**Work required:**
Every entry in the listing below has to be given again exactly.

**Available data:**
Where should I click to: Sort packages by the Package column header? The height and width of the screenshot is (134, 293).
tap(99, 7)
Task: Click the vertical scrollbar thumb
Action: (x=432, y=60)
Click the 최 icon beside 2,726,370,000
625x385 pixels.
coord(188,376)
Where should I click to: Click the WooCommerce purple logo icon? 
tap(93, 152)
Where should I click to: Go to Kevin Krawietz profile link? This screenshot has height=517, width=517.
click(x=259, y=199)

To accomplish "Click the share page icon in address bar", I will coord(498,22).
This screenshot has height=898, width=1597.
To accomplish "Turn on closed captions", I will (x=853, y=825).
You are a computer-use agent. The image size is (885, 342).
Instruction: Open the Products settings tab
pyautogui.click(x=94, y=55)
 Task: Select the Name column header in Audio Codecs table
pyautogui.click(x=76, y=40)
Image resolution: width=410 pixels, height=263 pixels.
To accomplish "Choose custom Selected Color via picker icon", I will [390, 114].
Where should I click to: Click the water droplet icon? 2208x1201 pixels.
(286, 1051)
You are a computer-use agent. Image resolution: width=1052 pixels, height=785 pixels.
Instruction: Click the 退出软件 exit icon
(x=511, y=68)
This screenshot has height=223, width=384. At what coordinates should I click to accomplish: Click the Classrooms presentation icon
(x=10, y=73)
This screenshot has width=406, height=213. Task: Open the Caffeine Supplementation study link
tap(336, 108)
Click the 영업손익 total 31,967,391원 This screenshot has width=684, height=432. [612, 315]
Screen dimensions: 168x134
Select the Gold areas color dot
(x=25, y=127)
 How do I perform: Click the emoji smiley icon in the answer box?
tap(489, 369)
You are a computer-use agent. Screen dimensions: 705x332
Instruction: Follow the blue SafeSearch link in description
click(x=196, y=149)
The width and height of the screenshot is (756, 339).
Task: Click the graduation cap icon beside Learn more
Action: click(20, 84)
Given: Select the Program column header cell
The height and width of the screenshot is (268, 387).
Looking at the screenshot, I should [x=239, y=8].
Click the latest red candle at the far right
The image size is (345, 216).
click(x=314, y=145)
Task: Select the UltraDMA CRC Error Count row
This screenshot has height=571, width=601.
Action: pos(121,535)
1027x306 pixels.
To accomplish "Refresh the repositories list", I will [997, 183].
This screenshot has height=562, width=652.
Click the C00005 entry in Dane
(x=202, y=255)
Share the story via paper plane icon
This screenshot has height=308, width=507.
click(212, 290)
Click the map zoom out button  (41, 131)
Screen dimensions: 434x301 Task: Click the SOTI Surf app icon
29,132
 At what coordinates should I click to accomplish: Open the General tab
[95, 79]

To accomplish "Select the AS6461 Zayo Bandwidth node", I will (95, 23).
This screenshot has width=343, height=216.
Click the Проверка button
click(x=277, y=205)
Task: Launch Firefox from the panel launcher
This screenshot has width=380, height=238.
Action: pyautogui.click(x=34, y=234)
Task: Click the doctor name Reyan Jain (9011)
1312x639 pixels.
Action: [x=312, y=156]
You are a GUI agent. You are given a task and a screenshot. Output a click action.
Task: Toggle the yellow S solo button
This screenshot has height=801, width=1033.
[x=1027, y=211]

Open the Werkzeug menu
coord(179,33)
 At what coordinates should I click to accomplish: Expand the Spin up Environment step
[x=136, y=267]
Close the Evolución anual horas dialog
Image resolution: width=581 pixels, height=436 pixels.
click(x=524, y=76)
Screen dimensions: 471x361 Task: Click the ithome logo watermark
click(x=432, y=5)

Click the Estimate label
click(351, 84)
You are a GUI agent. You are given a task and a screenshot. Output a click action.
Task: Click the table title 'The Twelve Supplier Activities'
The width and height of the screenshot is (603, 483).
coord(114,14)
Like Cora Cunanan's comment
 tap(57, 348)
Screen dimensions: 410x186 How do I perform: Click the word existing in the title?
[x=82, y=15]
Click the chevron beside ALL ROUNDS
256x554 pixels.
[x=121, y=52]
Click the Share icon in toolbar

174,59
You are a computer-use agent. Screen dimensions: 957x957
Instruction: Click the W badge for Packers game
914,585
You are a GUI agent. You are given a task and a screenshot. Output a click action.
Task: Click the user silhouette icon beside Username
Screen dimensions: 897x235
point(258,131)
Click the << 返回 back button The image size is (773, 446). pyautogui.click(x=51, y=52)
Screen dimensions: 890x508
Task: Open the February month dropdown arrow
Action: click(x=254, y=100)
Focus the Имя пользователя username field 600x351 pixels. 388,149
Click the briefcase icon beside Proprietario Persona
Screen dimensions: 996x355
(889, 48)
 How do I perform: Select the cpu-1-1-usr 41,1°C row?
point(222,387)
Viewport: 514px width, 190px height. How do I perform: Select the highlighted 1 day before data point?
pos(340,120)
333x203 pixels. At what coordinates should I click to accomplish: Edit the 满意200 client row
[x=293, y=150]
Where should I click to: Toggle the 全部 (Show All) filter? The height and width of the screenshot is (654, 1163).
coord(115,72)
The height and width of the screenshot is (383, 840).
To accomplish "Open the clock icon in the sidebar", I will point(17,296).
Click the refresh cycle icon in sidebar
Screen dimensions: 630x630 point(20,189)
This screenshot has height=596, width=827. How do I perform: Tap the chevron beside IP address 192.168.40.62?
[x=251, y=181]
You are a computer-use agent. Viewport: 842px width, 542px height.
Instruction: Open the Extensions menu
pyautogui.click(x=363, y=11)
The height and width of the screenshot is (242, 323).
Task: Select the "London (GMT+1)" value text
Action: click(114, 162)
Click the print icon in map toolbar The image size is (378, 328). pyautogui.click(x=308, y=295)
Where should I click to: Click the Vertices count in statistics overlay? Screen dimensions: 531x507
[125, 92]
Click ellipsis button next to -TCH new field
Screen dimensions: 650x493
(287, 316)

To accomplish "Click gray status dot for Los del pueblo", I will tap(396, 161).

**Output of the exercise:**
Where should I click to: Sort packages by the Package column header? The height and width of the screenshot is (134, 293).
tap(99, 7)
Task: Click the vertical scrollbar thumb
Action: (x=432, y=60)
Click the 최 icon beside 2,726,370,000
625x385 pixels.
coord(188,376)
Where should I click to: Click the WooCommerce purple logo icon? 
tap(93, 152)
Where should I click to: Go to Kevin Krawietz profile link? This screenshot has height=517, width=517.
click(x=259, y=199)

To accomplish "Click the share page icon in address bar", I will coord(498,22).
This screenshot has height=898, width=1597.
To accomplish "Turn on closed captions", I will (x=853, y=825).
You are a computer-use agent. The image size is (885, 342).
Instruction: Open the Products settings tab
pyautogui.click(x=94, y=55)
 Task: Select the Name column header in Audio Codecs table
pyautogui.click(x=76, y=40)
Image resolution: width=410 pixels, height=263 pixels.
To accomplish "Choose custom Selected Color via picker icon", I will [390, 114].
Where should I click to: Click the water droplet icon? 2208x1201 pixels.
(286, 1051)
You are a computer-use agent. Image resolution: width=1052 pixels, height=785 pixels.
Instruction: Click the 退出软件 exit icon
(x=511, y=68)
This screenshot has height=223, width=384. At what coordinates should I click to accomplish: Click the Classrooms presentation icon
(x=10, y=73)
This screenshot has width=406, height=213. Task: Open the Caffeine Supplementation study link
tap(336, 108)
Click the 영업손익 total 31,967,391원 This screenshot has width=684, height=432. [612, 315]
Screen dimensions: 168x134
Select the Gold areas color dot
(x=25, y=127)
 How do I perform: Click the emoji smiley icon in the answer box?
tap(489, 369)
You are a computer-use agent. Screen dimensions: 705x332
Instruction: Follow the blue SafeSearch link in description
click(x=196, y=149)
The width and height of the screenshot is (756, 339).
Task: Click the graduation cap icon beside Learn more
Action: click(20, 84)
Given: Select the Program column header cell
The height and width of the screenshot is (268, 387).
Looking at the screenshot, I should [x=239, y=8].
Click the latest red candle at the far right
The image size is (345, 216).
click(x=314, y=145)
Task: Select the UltraDMA CRC Error Count row
This screenshot has height=571, width=601.
Action: pos(121,535)
1027x306 pixels.
To accomplish "Refresh the repositories list", I will [997, 183].
This screenshot has height=562, width=652.
Click the C00005 entry in Dane
(x=202, y=255)
Share the story via paper plane icon
This screenshot has height=308, width=507.
click(212, 290)
Click the map zoom out button  (41, 131)
Screen dimensions: 434x301 Task: Click the SOTI Surf app icon
29,132
 At what coordinates should I click to accomplish: Open the General tab
[95, 79]

To accomplish "Select the AS6461 Zayo Bandwidth node", I will (95, 23).
This screenshot has width=343, height=216.
Click the Проверка button
click(x=277, y=205)
Task: Launch Firefox from the panel launcher
This screenshot has width=380, height=238.
Action: pyautogui.click(x=34, y=234)
Task: Click the doctor name Reyan Jain (9011)
1312x639 pixels.
Action: [x=312, y=156]
You are a GUI agent. You are given a task and a screenshot. Output a click action.
Task: Toggle the yellow S solo button
This screenshot has height=801, width=1033.
[x=1027, y=211]

Open the Werkzeug menu
coord(179,33)
 At what coordinates should I click to accomplish: Expand the Spin up Environment step
[x=136, y=267]
Close the Evolución anual horas dialog
Image resolution: width=581 pixels, height=436 pixels.
click(x=524, y=76)
Screen dimensions: 471x361 Task: Click the ithome logo watermark
click(x=432, y=5)

Click the Estimate label
click(351, 84)
You are a GUI agent. You are given a task and a screenshot. Output a click action.
Task: Click the table title 'The Twelve Supplier Activities'
The width and height of the screenshot is (603, 483).
coord(114,14)
Like Cora Cunanan's comment
 tap(57, 348)
Screen dimensions: 410x186 How do I perform: Click the word existing in the title?
[x=82, y=15]
Click the chevron beside ALL ROUNDS
256x554 pixels.
[x=121, y=52]
Click the Share icon in toolbar

174,59
You are a computer-use agent. Screen dimensions: 957x957
Instruction: Click the W badge for Packers game
914,585
You are a GUI agent. You are given a task and a screenshot. Output a click action.
Task: Click the user silhouette icon beside Username
Screen dimensions: 897x235
point(258,131)
Click the << 返回 back button The image size is (773, 446). pyautogui.click(x=51, y=52)
Screen dimensions: 890x508
Task: Open the February month dropdown arrow
Action: click(x=254, y=100)
Focus the Имя пользователя username field 600x351 pixels. 388,149
Click the briefcase icon beside Proprietario Persona
Screen dimensions: 996x355
(889, 48)
 How do I perform: Select the cpu-1-1-usr 41,1°C row?
point(222,387)
Viewport: 514px width, 190px height. How do I perform: Select the highlighted 1 day before data point?
pos(340,120)
333x203 pixels. At what coordinates should I click to accomplish: Edit the 满意200 client row
[x=293, y=150]
Where should I click to: Toggle the 全部 (Show All) filter? The height and width of the screenshot is (654, 1163).
coord(115,72)
The height and width of the screenshot is (383, 840).
To accomplish "Open the clock icon in the sidebar", I will point(17,296).
Click the refresh cycle icon in sidebar
Screen dimensions: 630x630 point(20,189)
This screenshot has height=596, width=827. How do I perform: Tap the chevron beside IP address 192.168.40.62?
[x=251, y=181]
You are a computer-use agent. Viewport: 842px width, 542px height.
Instruction: Open the Extensions menu
pyautogui.click(x=363, y=11)
The height and width of the screenshot is (242, 323).
Task: Select the "London (GMT+1)" value text
Action: click(114, 162)
Click the print icon in map toolbar The image size is (378, 328). pyautogui.click(x=308, y=295)
Where should I click to: Click the Vertices count in statistics overlay? Screen dimensions: 531x507
[125, 92]
Click ellipsis button next to -TCH new field
Screen dimensions: 650x493
(287, 316)

To accomplish "Click gray status dot for Los del pueblo", I will tap(396, 161).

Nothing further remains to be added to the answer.